In Compton scattering,how much energy must the photon have in order for
the scattered electron to achieve relativistic velocity?

Homework Equations

Compton scattering formula: $$λ'-λ=\frac{h}{mc}(1-cosθ)$$
$E=\frac{h}{λ}$,conservation of mass and momentum,possibly Lorentz transformations for velocity and kinetic energy?

The Attempt at a Solution

My train of thought goes like this:
Assume that θ=90°. That gives us $λ'-λ=\frac{h}{mc}$.
$λ'-λ$ can easily be turned into $E'-E$ using $E=\frac{h}{λ}$.
Using law of conservation of energy we solve for the kinetic energy of the scattered electron
Since we now know the electron's kinetic energy we can calculate its speed.
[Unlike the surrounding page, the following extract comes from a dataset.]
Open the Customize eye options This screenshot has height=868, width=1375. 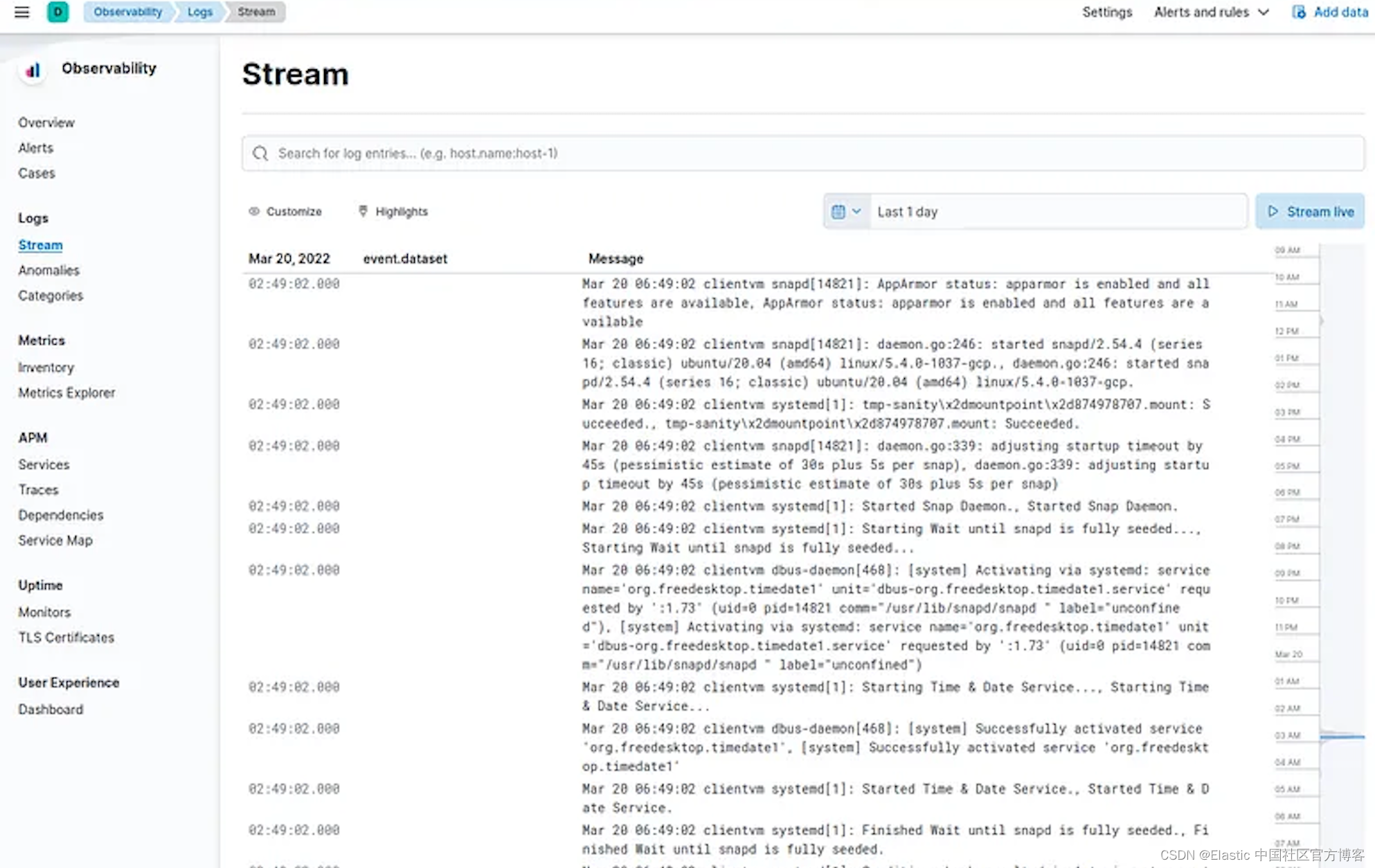(285, 211)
My problem lies with my first assumption.I don't know if it's correct. It was made after a hint that my professor made that we should use big angles.

Please note that I don't study physics in English so some things might require clarification.

Thank you for your time.

 

[szynkasz]

I think you should assume 180^o so that energy trasferred from photon to electron is maximal.

 

[BruceW]

Hi inferniac, welcome to physicsforums :)

The equation E=\frac{h}{λ} is true in a natural system of units (where c=1), but in the rest of your post, it looks like you are keeping c not equal to 1. So maybe you forgot a c in the equation above?

Also, szynkasz has the right idea with the angle, although it is not usual in this forum to give the answer outright.

 

[Inferniac]

Thank you for the welcome.

You are absolutely correct,I misstyped $E=\frac{h}{λ}$ instead of $E=\frac{hc}{λ}$ the first time and I copy-pasted again.
Yes,assuming a 180° angle makes more sense.I'll see were it goes from here.

Thanks again for your time.